This randomized trial evaluated clinically significant adverse events (CSAEs), in patients implanted with dual-chamber (DC) vs. single-chamber (SC) implantable cardioverter defibrillator (ICD). DC-ICD had atrial tachyarrhythmia (AT) therapy capabilities. Strict programming recommendations were reinforced.
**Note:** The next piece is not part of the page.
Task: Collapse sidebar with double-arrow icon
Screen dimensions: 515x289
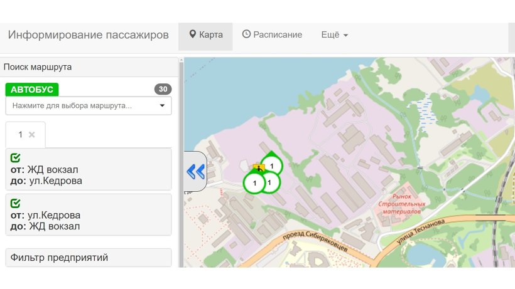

Patients with conventional SC-ICD indication were randomized to DC-ICD, SC-ICD, or a DC-ICD programmed as an SC-ICD (SC-simulated) and followed for 16 months. Patients in the DC and SC-simulated groups crossed over after 8 months. The primary endpoint was a composite of CSAE: all-cause mortality; invasive intervention; hospitalization (>24 h) for cardiovascular causes; inappropriate shocks (two or more episodes); and sustained symptomatic AT lasting >48 h. The outcome variable was a pre-specified score that corrected for clinical severity and follow-up duration. Three hundred and thirty-four patients were analysed (DC-ICD, n = 112; SC-ICD, n = 111; SC-simulated, n = 111). The mean left ventricular ejection fraction was 0.36 ± 0.13, 69% were in functional class ≥II. CSAE occurred in 65 DC-ICD, 82 SC-ICD, and 84 SC-simulated patients. The outcome variable was 33% lower in the DC-ICD group (OR 0.31; 95% CI 0.14–0.67; P = 0.0028). Mortality was 4% in DC, 9% in SC, and 10% in SC-simulated.
In patients with a standard SC-ICD indication, DC-ICD was associated with less CSAE when compared with SC-ICD.